His nephews, Wilhelm’s sons, would no doubt one day join their father at Hessler Chemie. When they did it would be no bad thing if they carried with them an awareness of all that they were trying to achieve here at Carey’s.
Change was not always effected dramatically and overnight. Sometimes it evolved slowly and gently, from one generation to the next and on to the one beyond that. It could be a golden chain of hope and promise, linking those generations together in love and understanding, or it could be a leaden means of imprisonment, binding them in mutual resentment and distrust.
He had broken the tarnished chain that linked him to his father and was now forging a new one of his own. Only infinity and the future knew whether his had the purity to endure, whether out of all the pain and darkness of the past it would shine like a beacon to light the way to that future.
He stepped up on to the podium and faced his audience.
‘Today,’ he told them, ‘we are here to celebrate and to welcome the future.’

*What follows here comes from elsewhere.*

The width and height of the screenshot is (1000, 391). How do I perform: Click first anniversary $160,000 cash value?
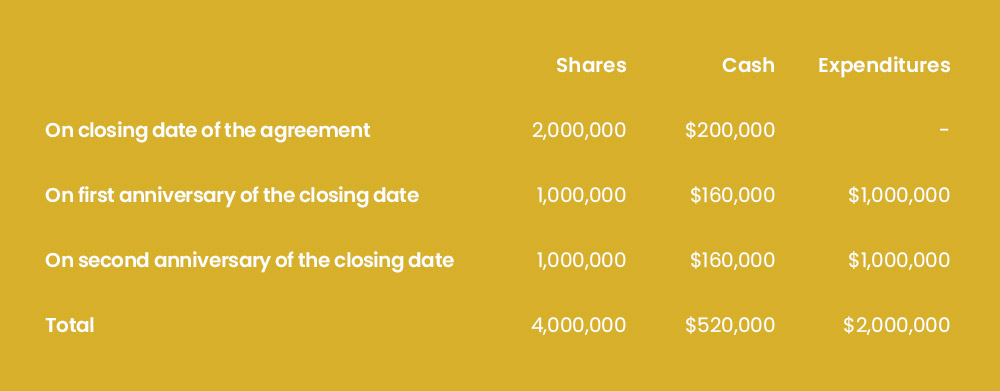[733, 196]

The future … As Alex Davidson listened to him he grunted derisively. He had been in two minds as to whether he should come here today, accepting the olive branch Saul had extended to him.
He had fought hard and not always cleanly, wanting, needing to punish Saul for his disobedience, his disloyalty, but in the end he had been obliged to acknowledge defeat.
And in victory Saul had been far more generous than he would have been in the same circumstances. But then, that was the difference between them, and that was why Saul had won, he acknowledged wryly. It was Saul himself who had told him gently that times had changed; that people had more knowledge, more awareness, more scruples … more ideals.